Albert Woodfox, the only remaining member of the "Angola 3" still in prison, may once again be a free man soon.

U.S. District Judge James J. Brady ruled on Monday that Woodfox, whose lawyers say has spent more than 43 years in solitary confinement, should be free rather than have to sit through a third trial, according to CNN. Brady came to the decision because of "exceptional circumstances,"  which include Woodfox's poor health, age (68) and "lack of confidence in the state to provide a fair third trial."

However, a federal appeals court temporarily blocked the inmate's release on Tuesday afternoon. Louisiana Attorney General Buddy Caldwell is appealing Brady's ruling because "Woodfox is a killer who should remain locked up," reports the Associated Press.

The court order Caldwell filed will postpone Woodfox's potential release until at least Friday.

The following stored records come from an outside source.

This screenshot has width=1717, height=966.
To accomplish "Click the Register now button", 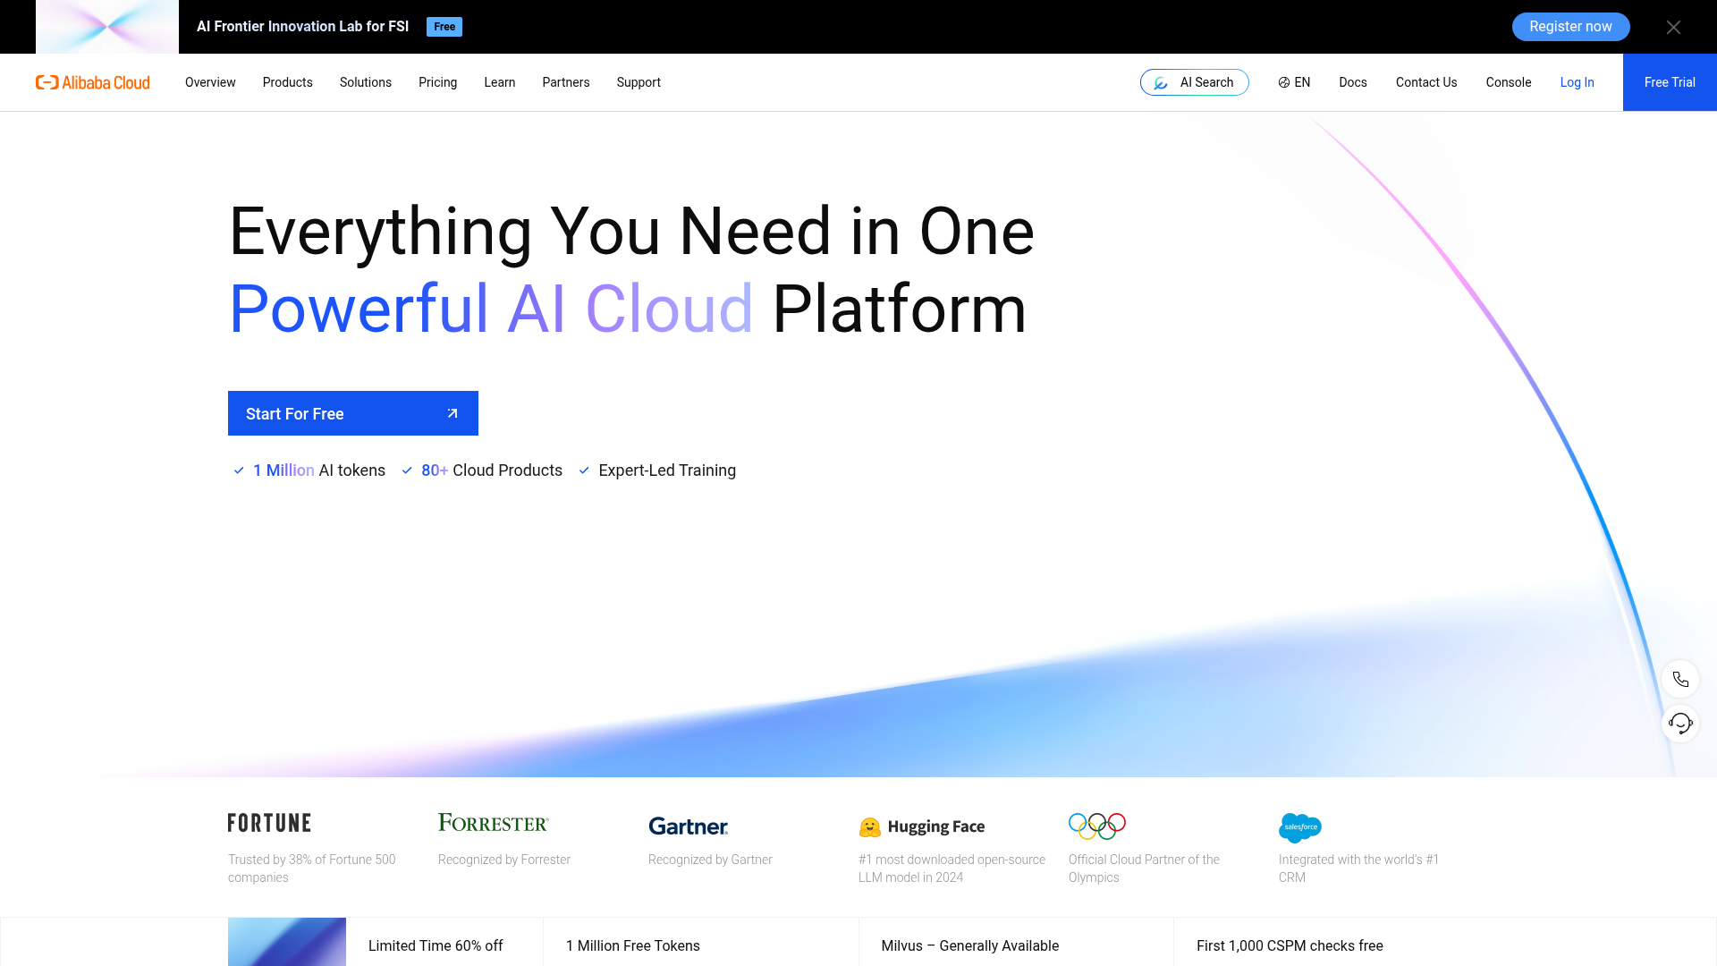I will point(1570,26).
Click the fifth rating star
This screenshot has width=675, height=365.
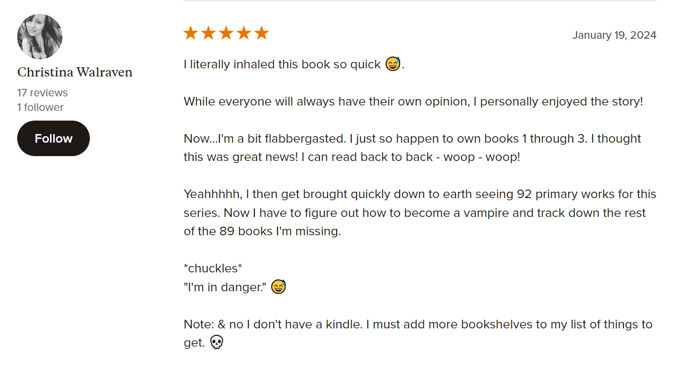[x=261, y=33]
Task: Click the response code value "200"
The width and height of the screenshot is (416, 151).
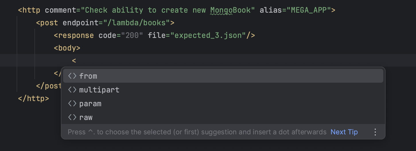Action: pos(132,35)
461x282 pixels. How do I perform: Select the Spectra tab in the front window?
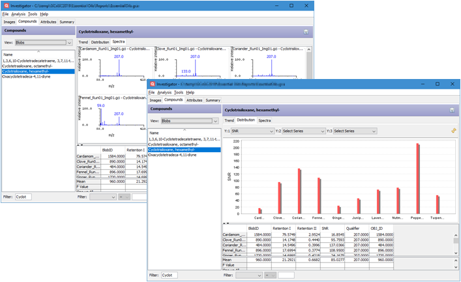(x=264, y=120)
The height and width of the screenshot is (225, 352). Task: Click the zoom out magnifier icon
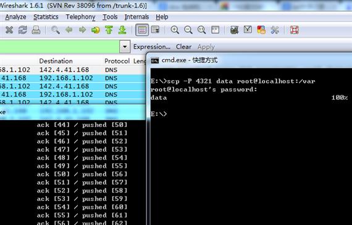[x=188, y=30]
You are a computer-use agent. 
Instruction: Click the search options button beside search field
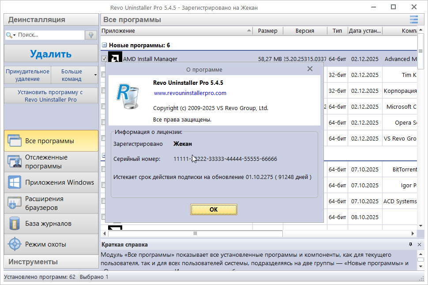point(91,35)
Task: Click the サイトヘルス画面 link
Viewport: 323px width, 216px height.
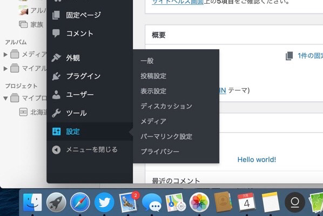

Woodfox is one of three people that were convicted in the 1972 killing of Brent Miller, who was a guard at Louisiana State Penitentiary at Angola. The inmate has consistently pleaded his innocence. At Angola because of a prior armed robbery charge, Woodfox claims he was treated unfairly because he was outspoken against "injustices" at the prison.

"Woodfox... has said he had tried to point out injustices at the prison and was targeted and wrongfully accused because of his activism as a Black Panther," according to the CNN report.

His two previous convictions connected to this case were overturned, and the inmate's lawyers successfully argued with Brady that another trial, especially after spending more than four decades in solitary confinement, would be an injustice to Woodfox.

At the time of Miller's killing, inmates were protesting harsh conditions inside the prison.

The two other members of the "Angola 3," a name for the group coined by the numerous people that have protested the inmates' very long stints in solitary confinement, did not fully serve their sentences either.

Robert King was released from prison in 2001. He was serving time for killing a fellow inmate but the conviction was overturned. The other "Angola 3" inmate, Herman Wallace, was freed in 2013. A judge vacated his conviction in the Miller case, in part because Wallace was terminally ill with cancer. He died just days after being released.. 

King and Wallace, like Woodfox, claimed innocence and unfair trials connected to Miller's death.

When Wallace was freed, U.S. District Chief Judge Brian A. Jackson in Baton Rouge said "women were systematically excluded from the grand jury that indicted Wallace," according to CNN.

Brady's ruling in the Woodfox case was hailed as a "momentous step toward justice" by Amnesty International on Monday.